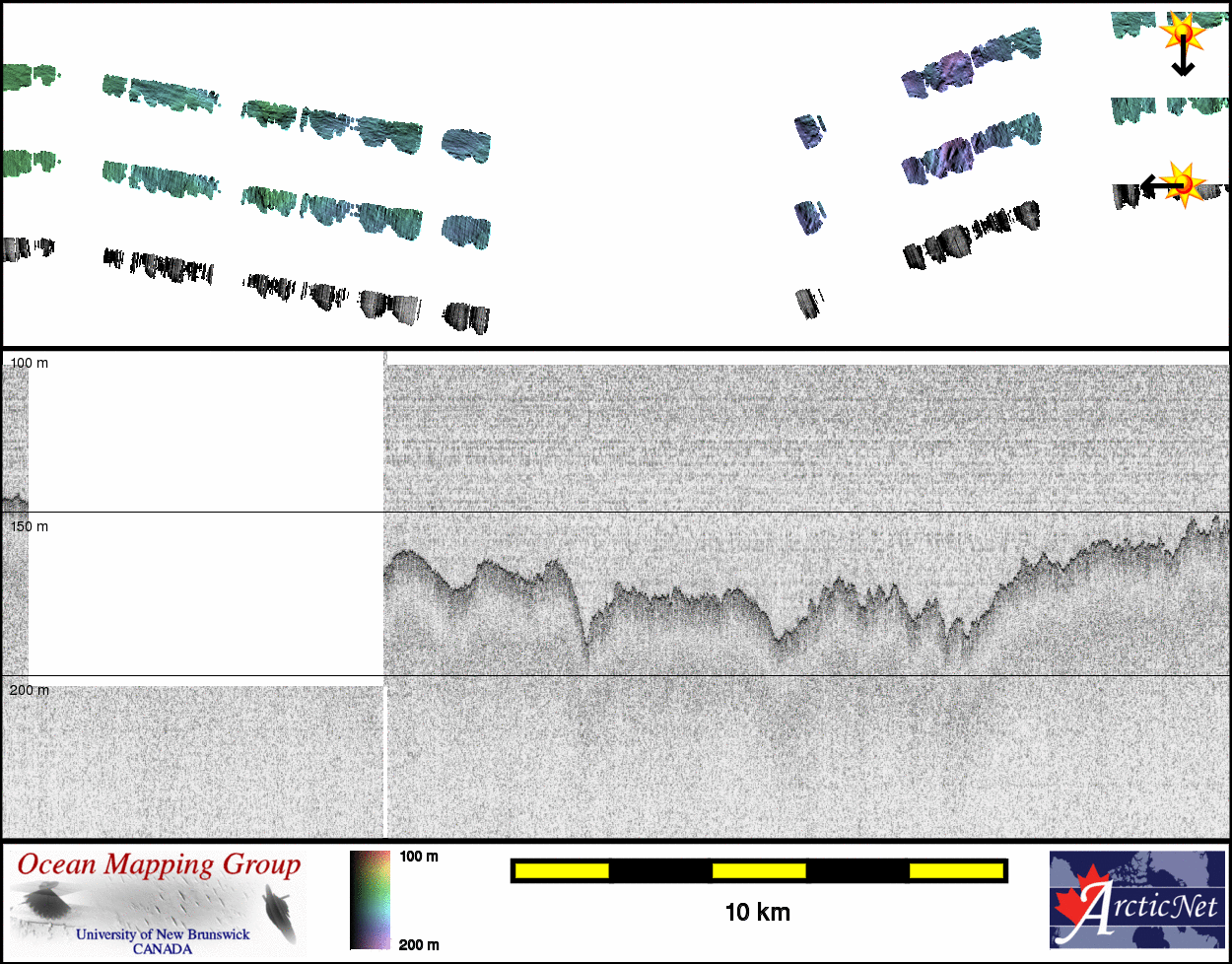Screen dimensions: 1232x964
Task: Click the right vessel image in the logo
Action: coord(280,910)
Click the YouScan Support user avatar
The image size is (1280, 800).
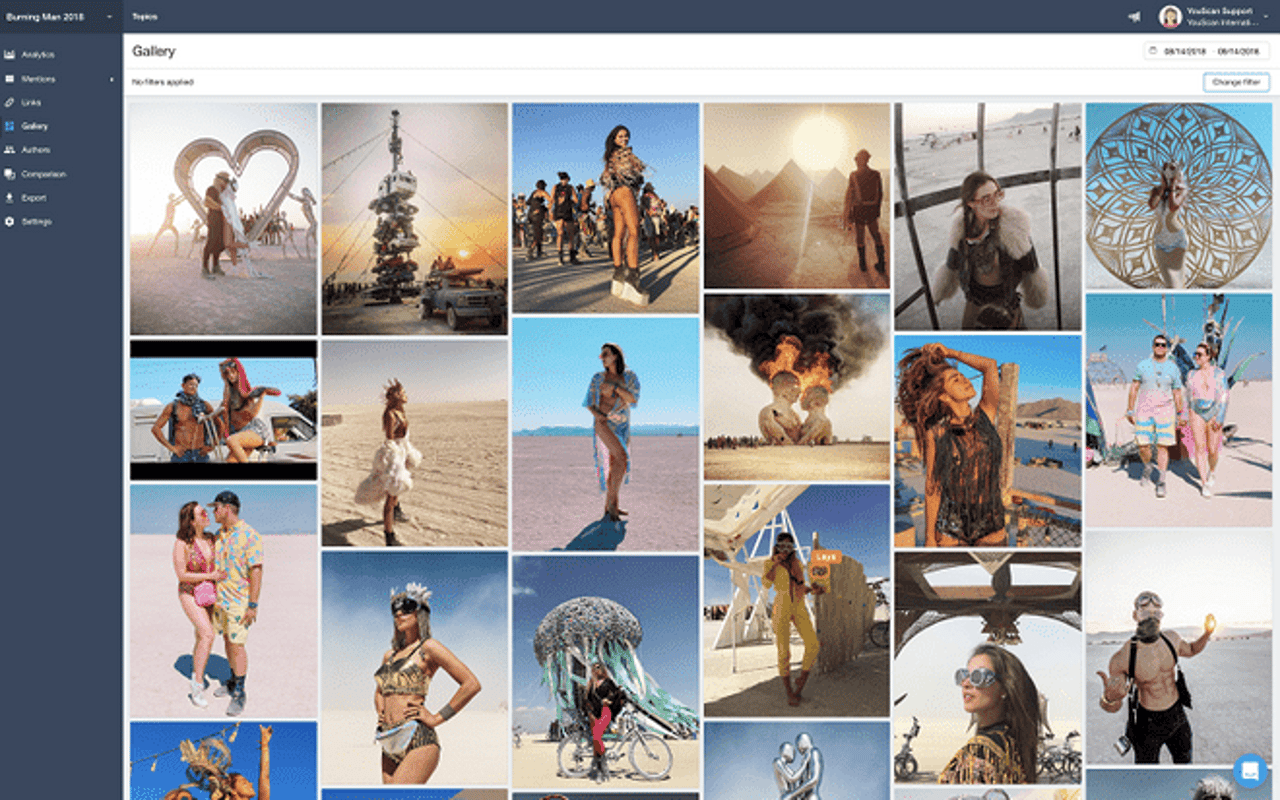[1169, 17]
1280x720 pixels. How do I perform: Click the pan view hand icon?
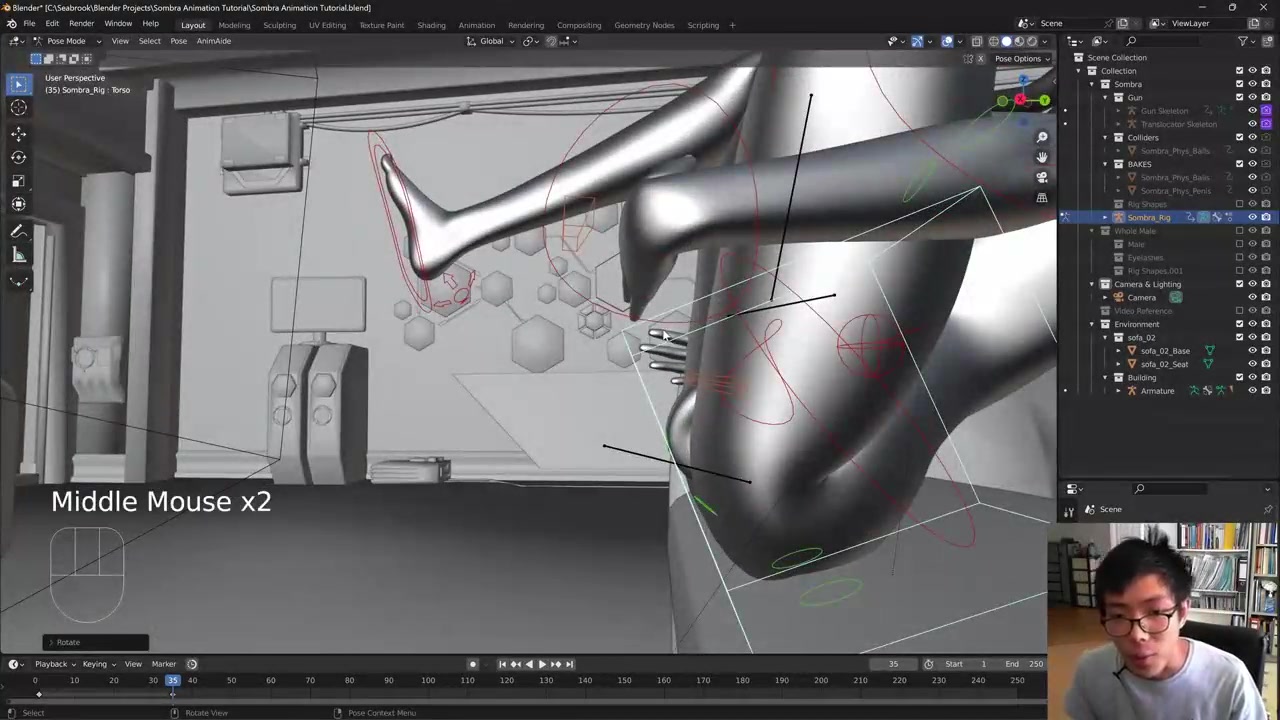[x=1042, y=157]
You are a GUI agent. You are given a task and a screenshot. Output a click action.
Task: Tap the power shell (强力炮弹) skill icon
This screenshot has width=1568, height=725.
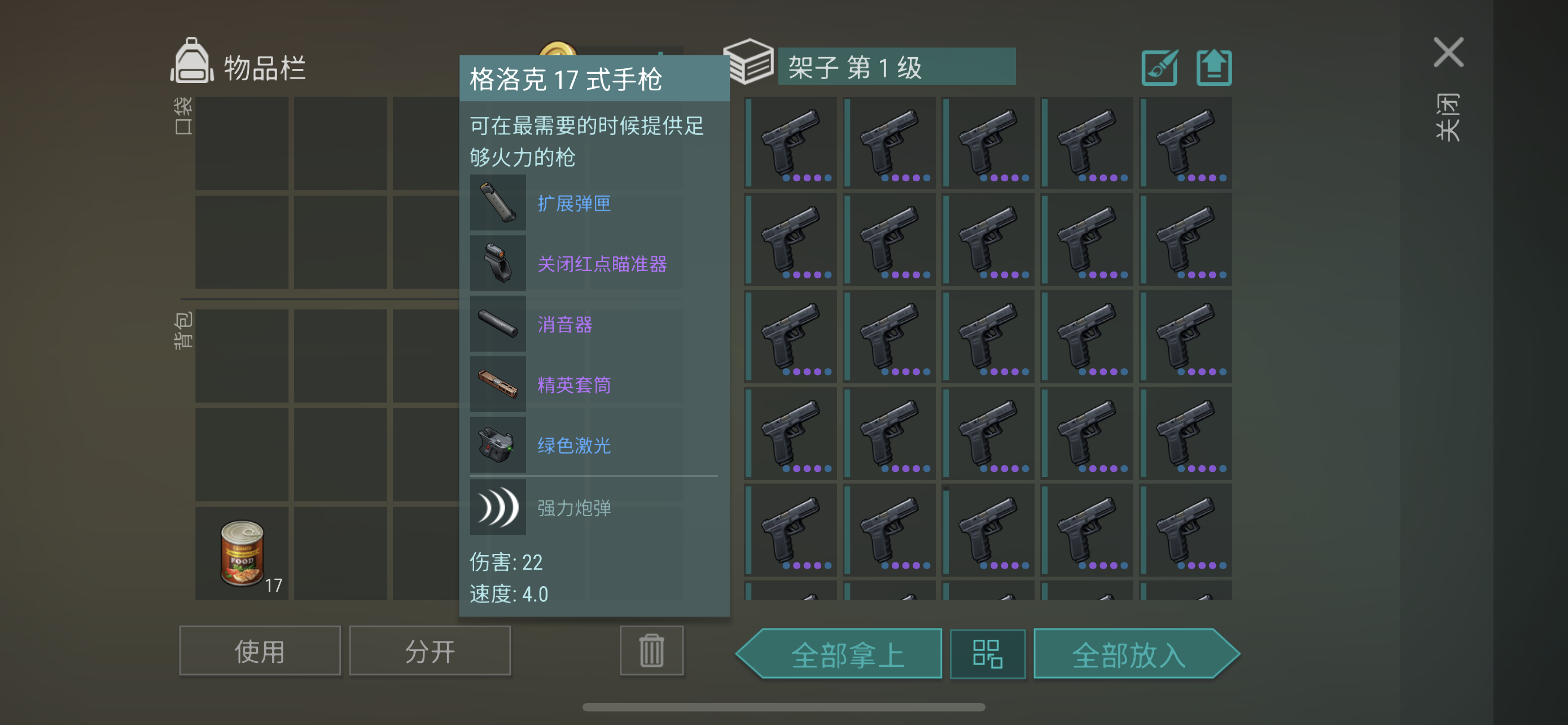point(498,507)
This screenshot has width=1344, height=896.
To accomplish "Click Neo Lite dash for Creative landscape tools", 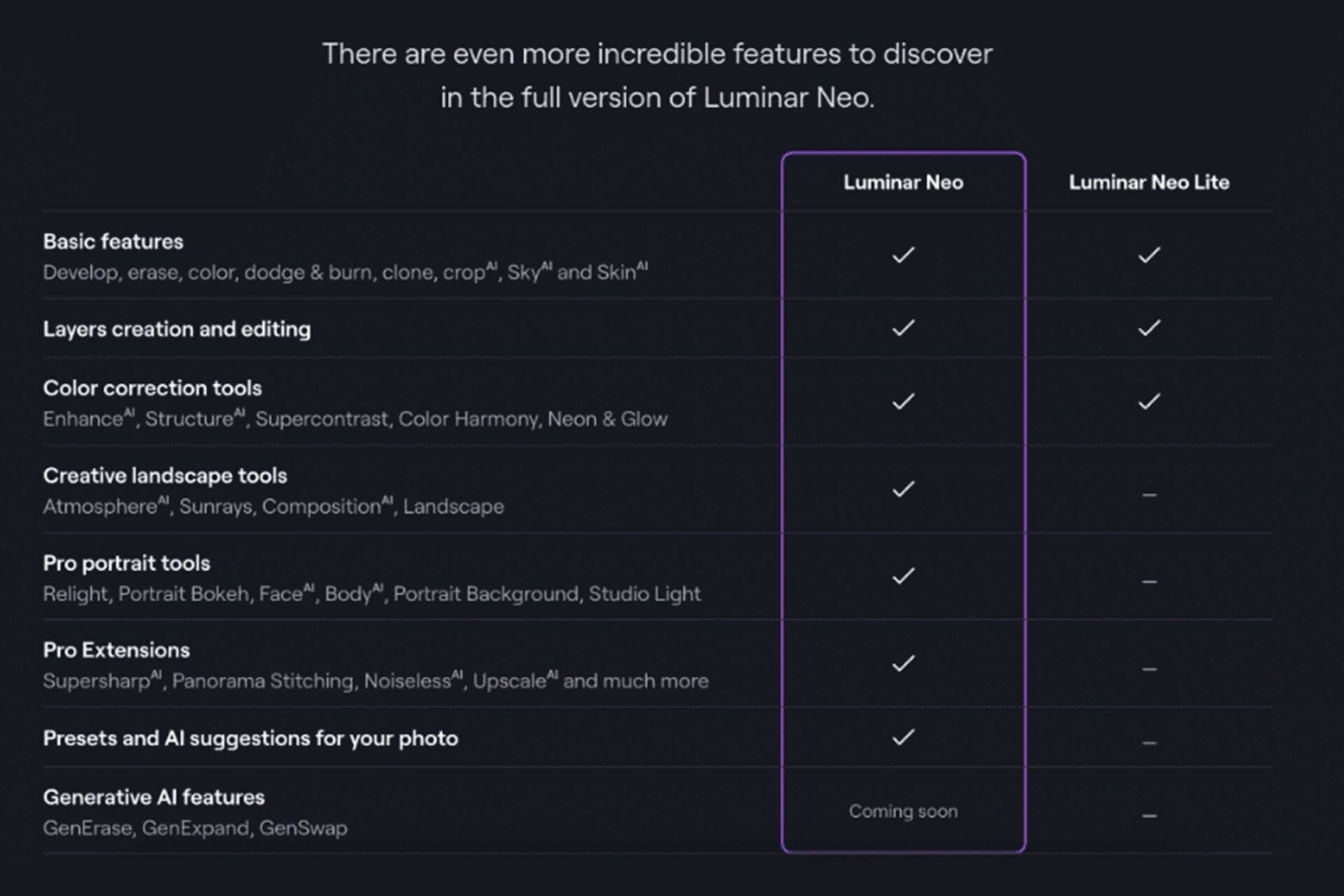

*WORK TO BE COMPLETED*. The reply needs to repeat exactly the line containing "This screenshot has width=1568, height=725." and each line after it, through the final line of the entries above, and to skip the pictures.

*TASK OUTPUT*.
This screenshot has width=1568, height=725.
point(498,507)
This screenshot has width=1344, height=896.
To accomplish "Click Neo Lite dash for Creative landscape tools", 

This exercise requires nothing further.